The Hawk and the Herbicide
Here’s a little story of a glimpse into the life of a hawk field biologist and the lives of the ferruginous hawks themselves:
Recently Mara and I went to change the batteries at one of our camera nests, which is beside a fallow field (like much of the area, it had been too wet to plant.) We were upset to see that the nest had partially fallen and only one nestling remained, perched on a branch over the former nest. Several of the nests we monitor have fallen or partially fallen, generally after high winds or rainstorms.
I briefly searched the tall grass below the nest, but there was no sign of the other nestling. Our attention turned to the batteries, when the noise of approaching machinery caused us to look up and a massive sprayer drove out into the field. The farmer stopped and we chatted with him a while, as he was the one who owns the land and gave us permission to monitor the nest. We let him know that one of the nestlings was missing. Afterwards he moved a little farther off as not to spray us, and then started spraying.
I didn’t particularly want to be anywhere near there while herbicide was being applied, but something was wrong with the recording equipment so I ran back to the truck to get a replacement. While returning I noticed a brown lump out in the weeds. Mara checked with binoculars and confirmed my guess– there was the second nestling, now a fledgling. I didn’t think it was the best idea for an endangered bird not quite able to fly to be out in a field getting poisons applied to it so I ran out to get him. I tried to toss my hat over his head to hood him, so he wouldn’t know where to strike with his feet. Instead he grabbed the hat, which kept his talons safety occupied while I carried him back. I was completely focussed on him and while I heard his mum screaming at me, I didn’t even noticed his dad taking a dive at me, as Mara later reported.
I put him in the grass under the nest and told him it was a good idea to stay in the shade.
However, he is at the age where he thought he knew what was best, and if not quite ready to be out in the open skies, he wanted to be out in the open fields.

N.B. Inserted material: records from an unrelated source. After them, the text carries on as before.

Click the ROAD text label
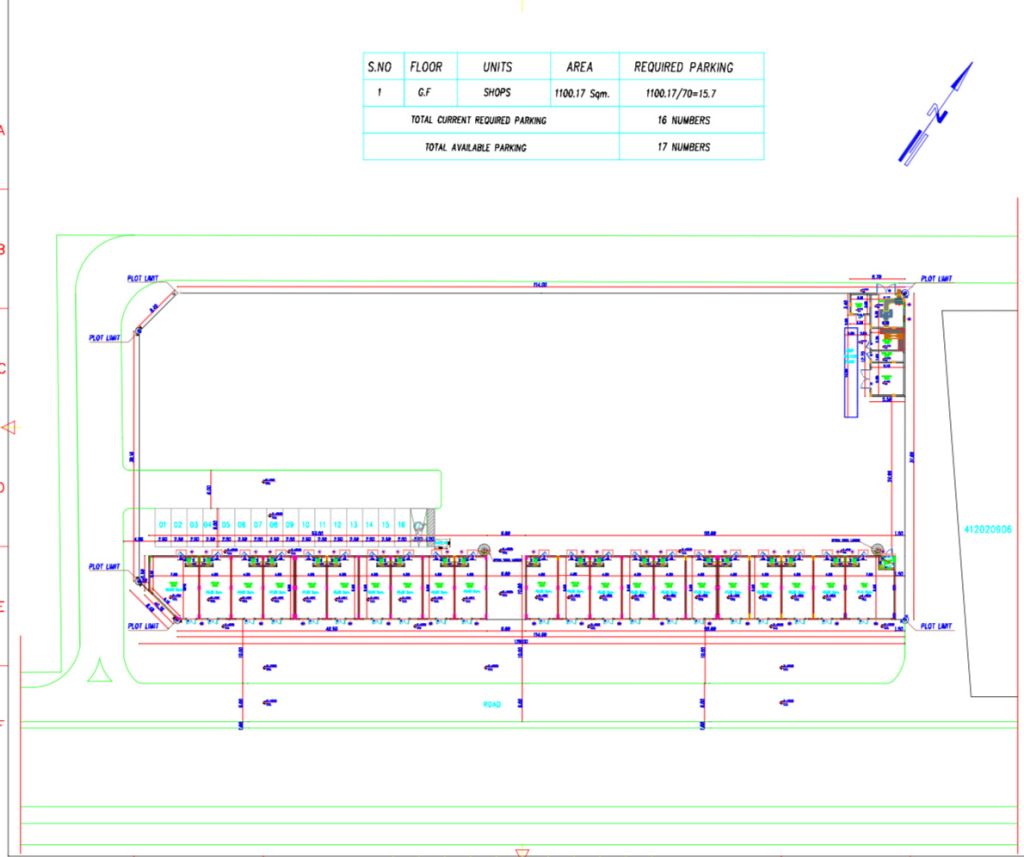The width and height of the screenshot is (1024, 857). pos(490,704)
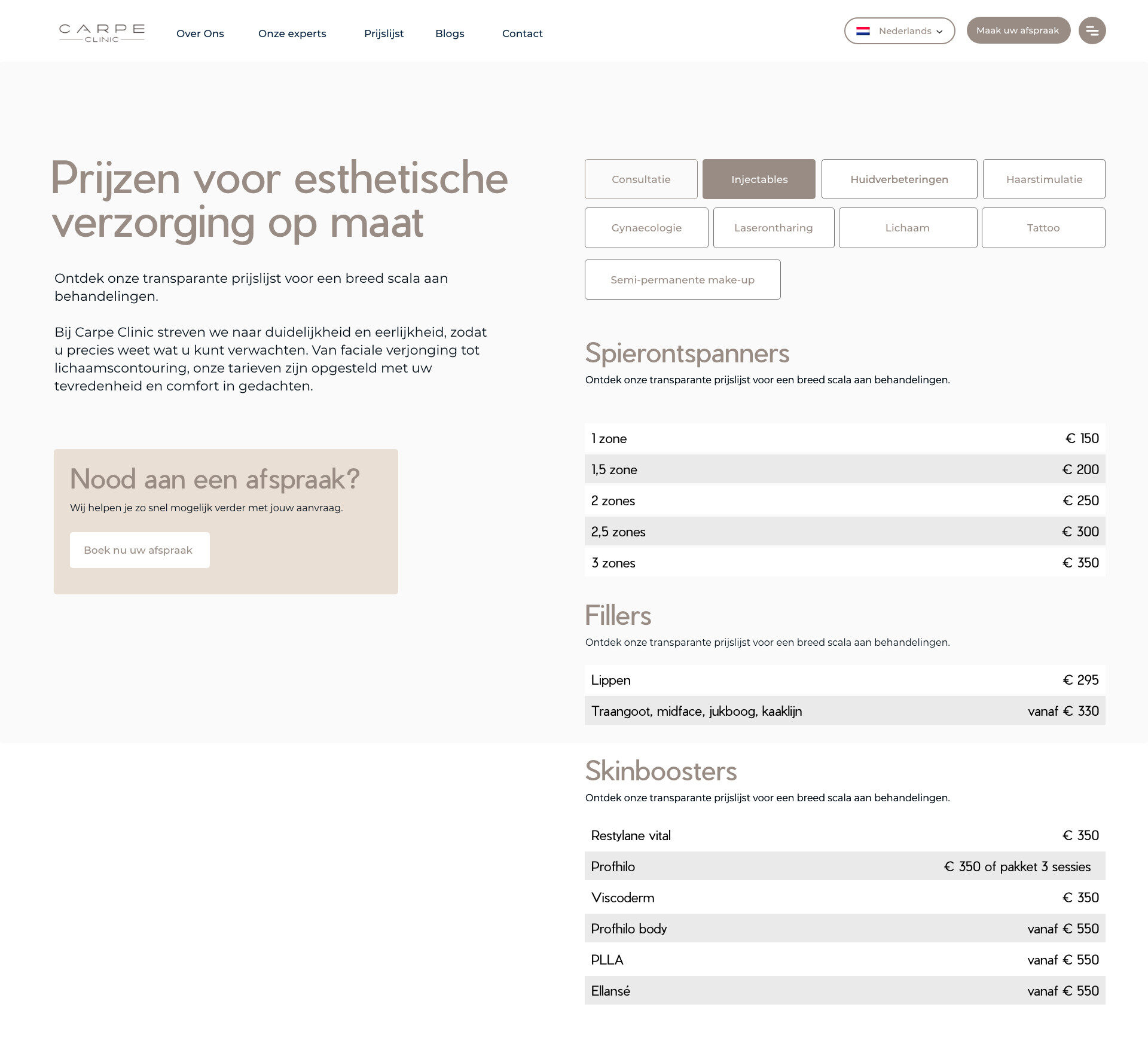1148x1053 pixels.
Task: Select the Injectables category tab
Action: point(759,179)
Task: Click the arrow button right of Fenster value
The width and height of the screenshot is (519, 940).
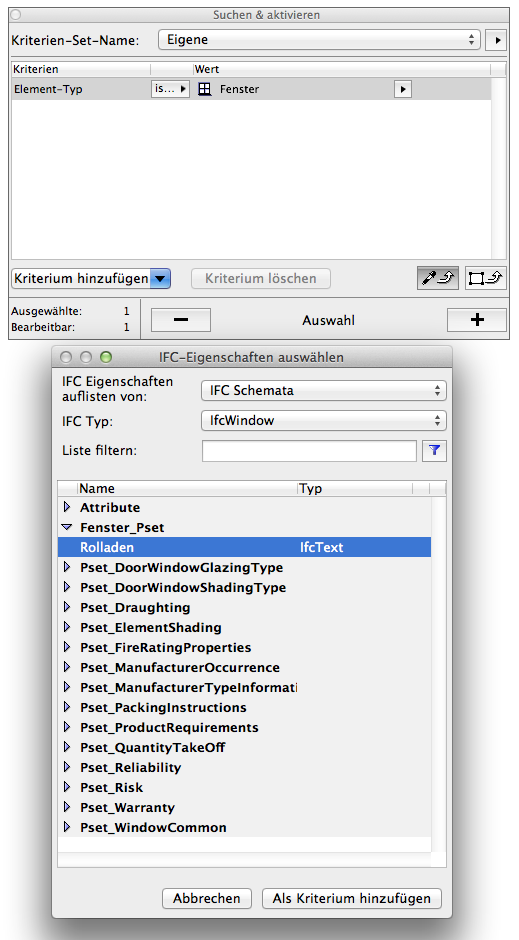Action: pos(403,89)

So as we tried to quickly finish up with the recording equipment, he marched out into the field again.
There are so many dangers out there for young birds to face. Later in the day I checked on a nest bush that I had found fallen over previously, with one nestling remaining balanced on part of the nest. This time that last nestling was gone and I found the remains of wing feathers about 15 m away from the nest and coyote scat a little farther off. It is always very saddening to find a nest failed.
Hopefully this guy is as street-smart as he thinks he is and he and his sibling make it.